Only a few children were born in Dhaka. Most of children came from outskirt villages, Barisaru, Khulna, Sylhet, and Mymensingh by themselves or with brothers and friends. They manage their living by works, such as picking garbage, carrying luggage, being bus helper, selling water, fruits, and begging. More than half of children never gone to school before, and other half can manage basic reading, writing, and calculation.  We have 6 residential staffs at the center. The president and project coordinator, Shorifu, the social workers responsible for teaching basic education and introducing center to street children, Tariq and Bipurobu, the counselor, Gopa, the paramedic, Mizan responsible for teaching health education and assisting first aid, and trainee educator, Farizana. 2 months has passed since the center opened. Gradually, children and staffs are building their relationship stronger. 

One typical day of one boy

To let you know more about the situations of children, we would like to introduce Kajoru, 12 years old boy, who was been coming center since it was opened.
Originally, he is from District Borisharu, one of the KnK operating areas in Bangladesh. His father, a police man, suddenly passed away from a heart attack and her mother passed away as well, just as following her husband. Kajoru was taken to her aunt, a maid, and lived in her owner’s house. That was the moment his brother asked him to go Dhaka. It was 3 to 4 years ago from now. Later, his brother worked as a rickshaw puller, but changed his job and worked in Shodorugatto to support living of Kajoru. Although Kajor can be quarrelsome regardless of thin body, he is an honest boy with beautiful smile, who carefully listen to the words of social workers.
Following pie chart shows his typical day. Let us introduce his life with it.

(1) 9:00-9:30 AM
Kajoru comes to center as it opens at 9:00AM. He signs up at registration, brushes his teeth, takes shower, and handles money he earned in day before to staffs for saving. Then, he shares what he has done yesterday with others in the morning meeting.

He signs up at registration when he comes to center.

Morning meeting

(2) 9:30-11:00AM
Usually, he plays board games with friends. Other time, he takes a nap. 

Boys playing board game.
#####
### Challenges
1 – Reproduce the passage from the text about the Dhaka children's center word for word, from "One typical day" to "of social workers.".
2 – Name every residential staff member at the center mentioned in the text about the Dhaka children's center.
#####
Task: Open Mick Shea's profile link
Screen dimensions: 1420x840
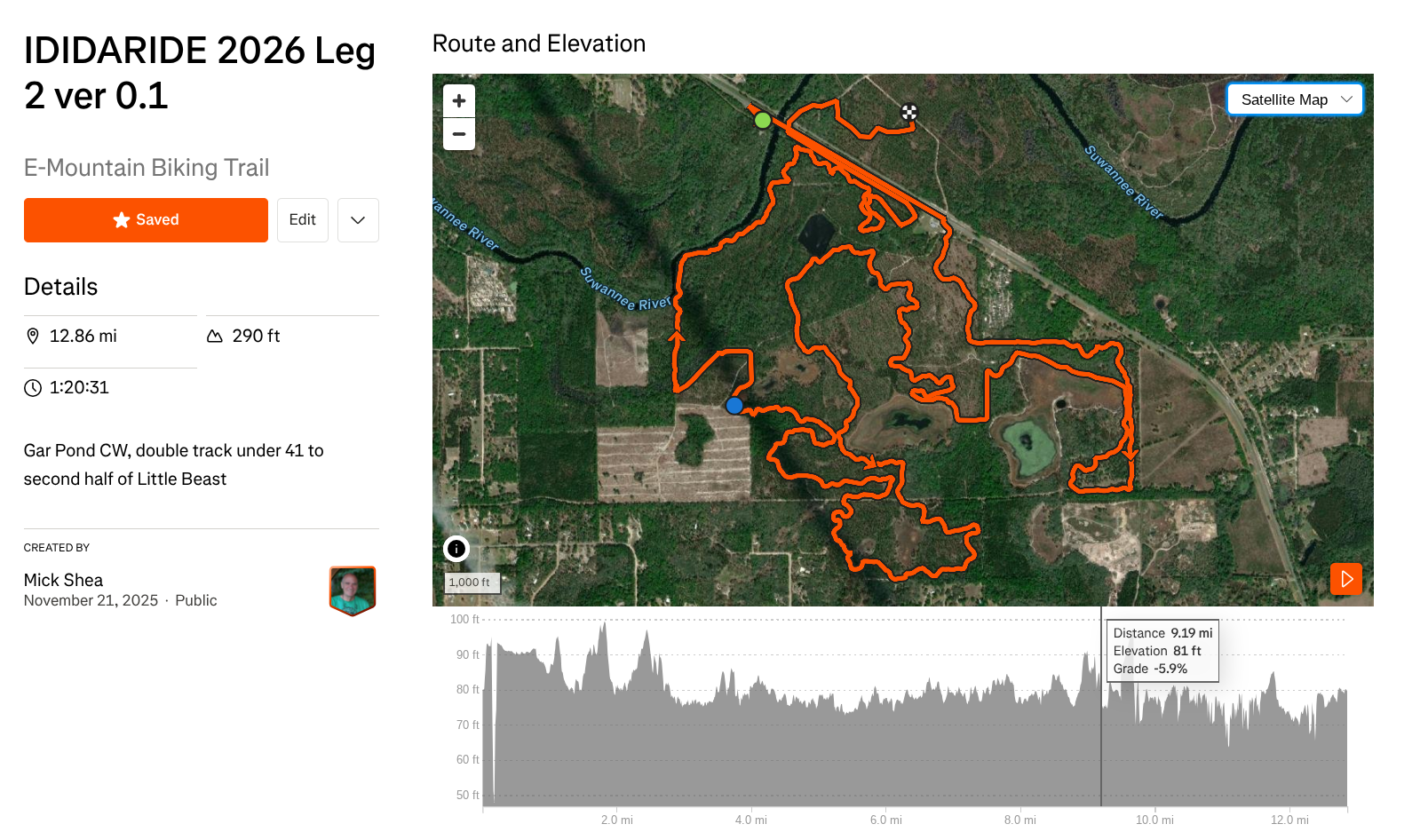Action: coord(63,580)
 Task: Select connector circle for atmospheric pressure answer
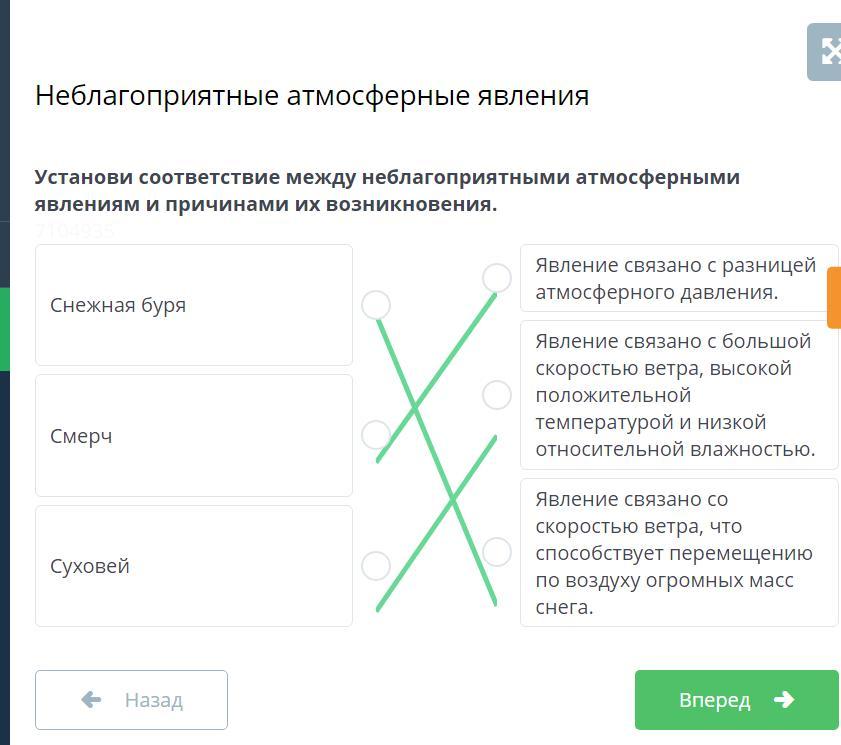point(497,278)
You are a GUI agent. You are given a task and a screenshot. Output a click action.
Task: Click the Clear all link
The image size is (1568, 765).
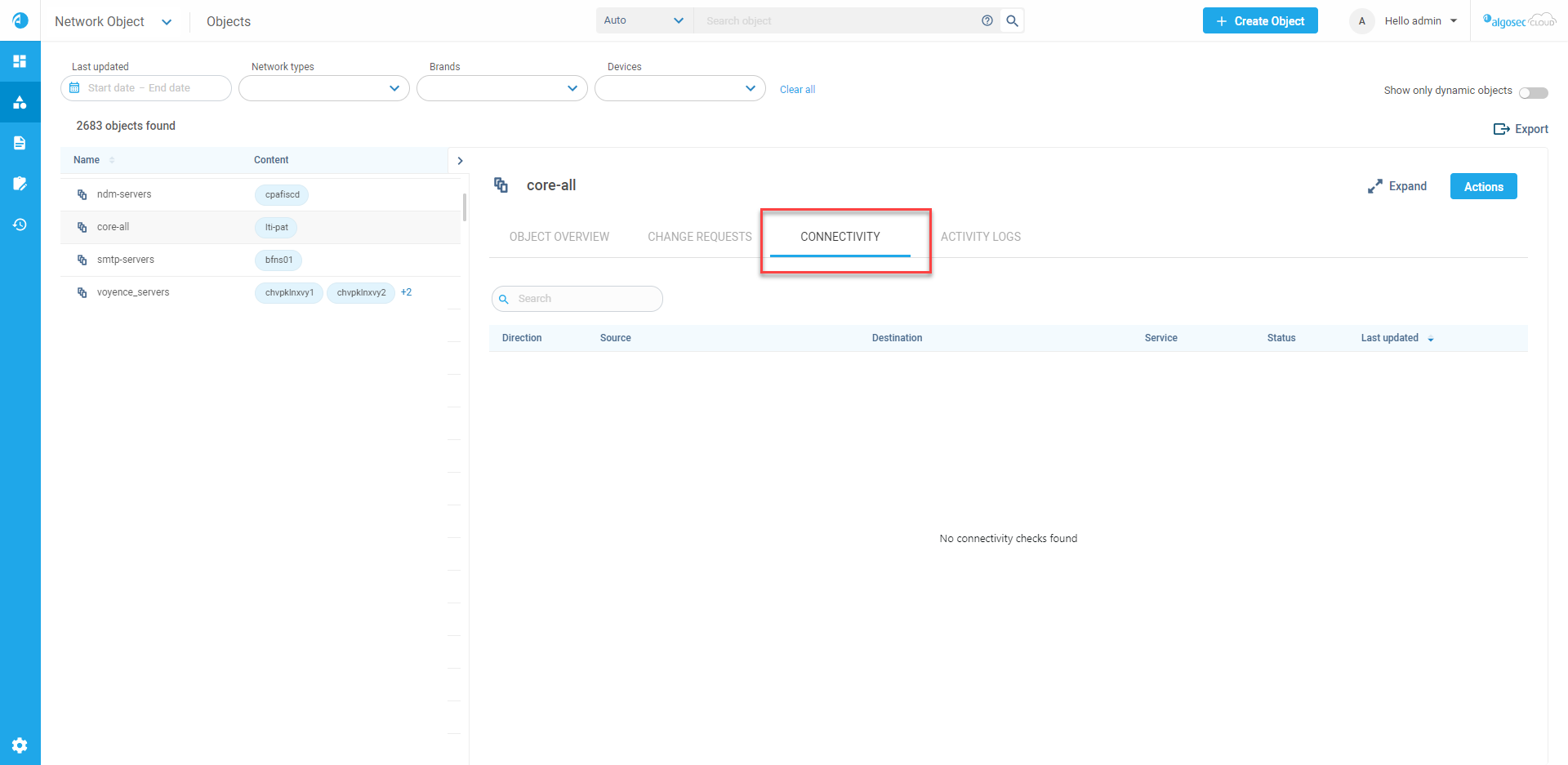tap(797, 90)
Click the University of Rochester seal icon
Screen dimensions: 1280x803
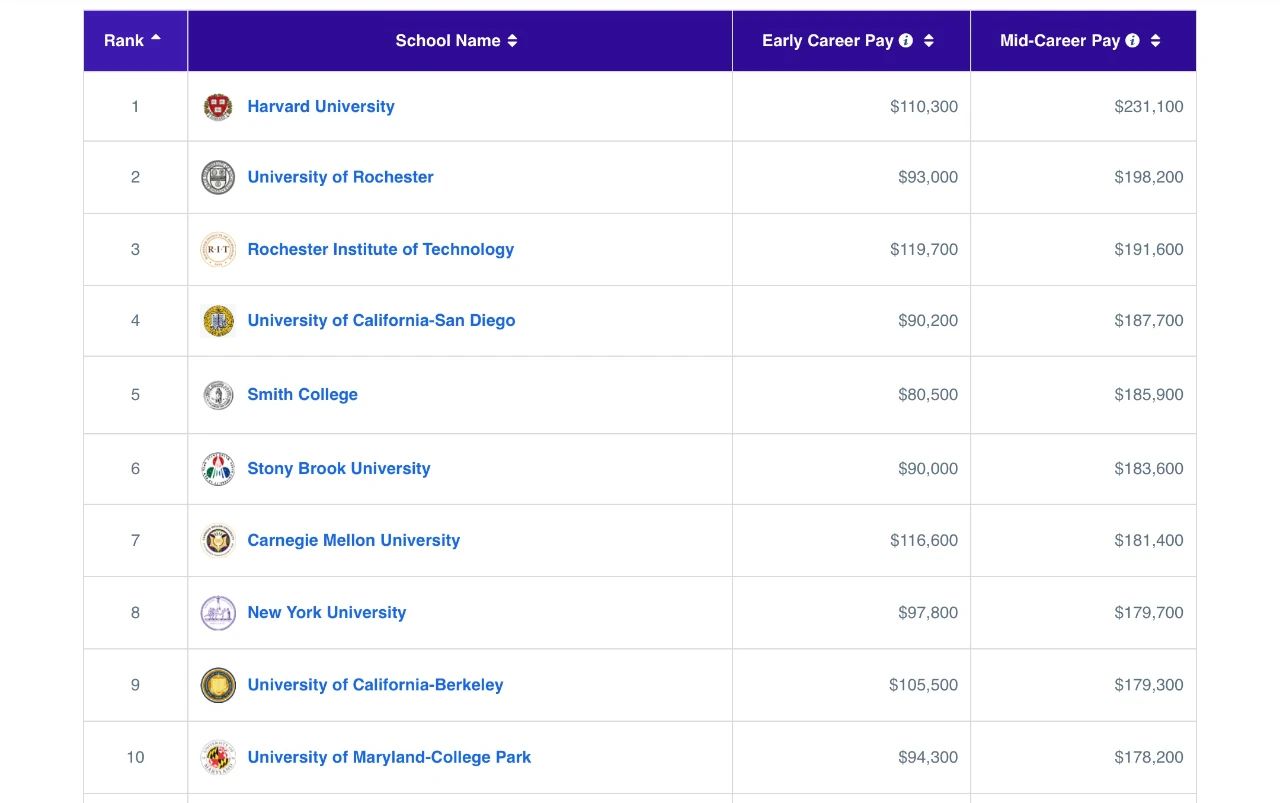[218, 177]
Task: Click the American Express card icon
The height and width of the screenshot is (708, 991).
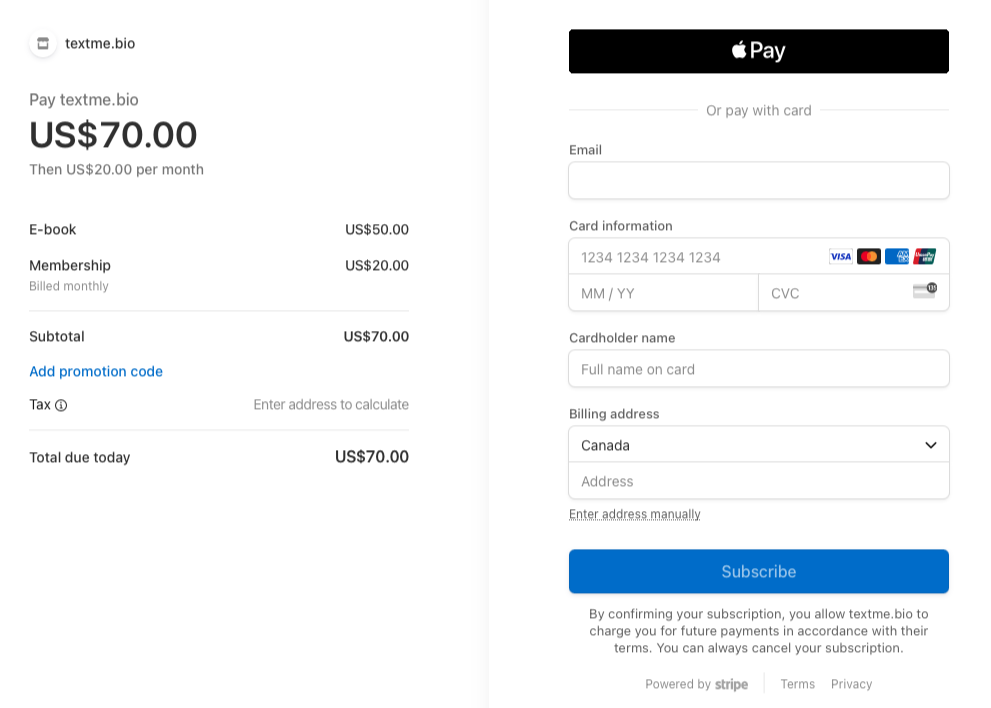Action: [x=897, y=257]
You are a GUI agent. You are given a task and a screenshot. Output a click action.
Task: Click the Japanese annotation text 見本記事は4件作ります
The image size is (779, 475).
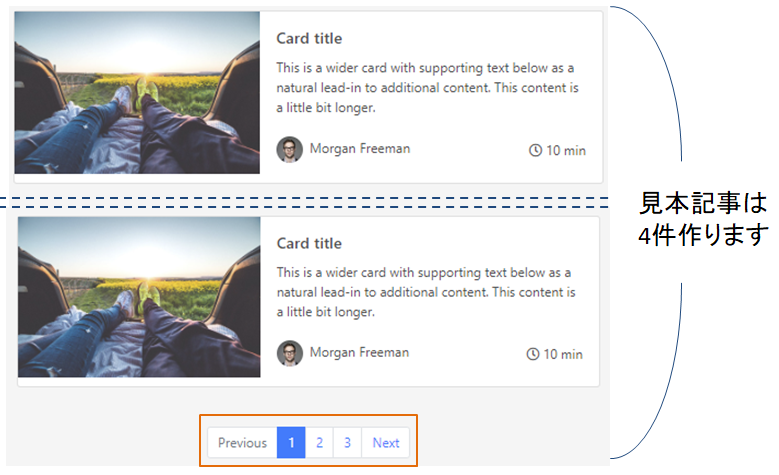click(x=703, y=219)
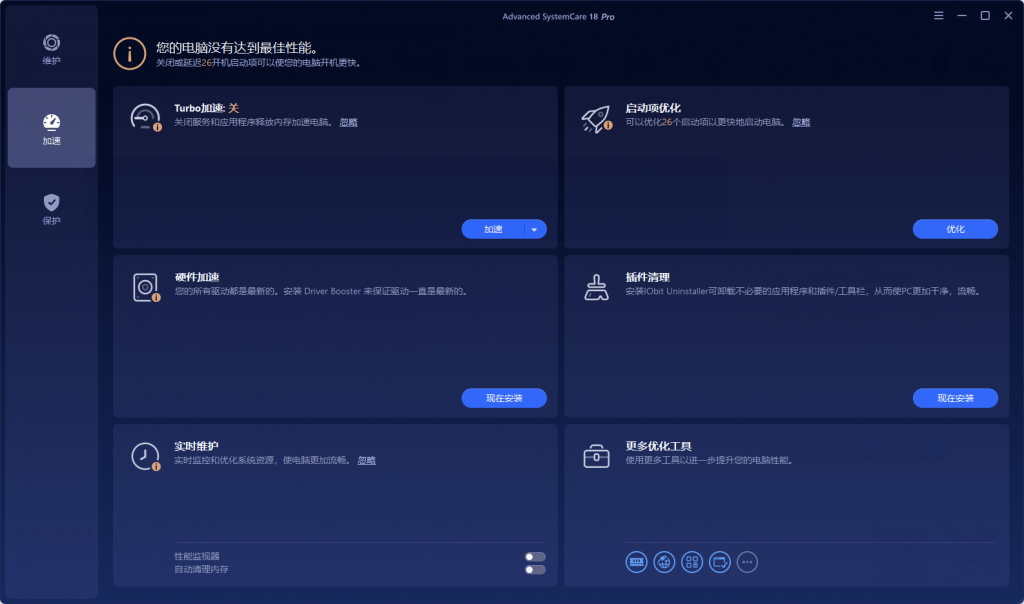This screenshot has height=604, width=1024.
Task: Open the RAM memory tool icon
Action: click(637, 562)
#####
### Task solutions
1 –
One typical day of one boy

To let you know more about the situations of children, we would like to introduce Kajoru, 12 years old boy, who was been coming center since it was opened.
Originally, he is from District Borisharu, one of the KnK operating areas in Bangladesh. His father, a police man, suddenly passed away from a heart attack and her mother passed away as well, just as following her husband. Kajoru was taken to her aunt, a maid, and lived in her owner’s house. That was the moment his brother asked him to go Dhaka. It was 3 to 4 years ago from now. Later, his brother worked as a rickshaw puller, but changed his job and worked in Shodorugatto to support living of Kajoru. Although Kajor can be quarrelsome regardless of thin body, he is an honest boy with beautiful smile, who carefully listen to the words of social workers.

2 – Shorifu, Tariq, Bipurobu, Gopa, Mizan, Farizana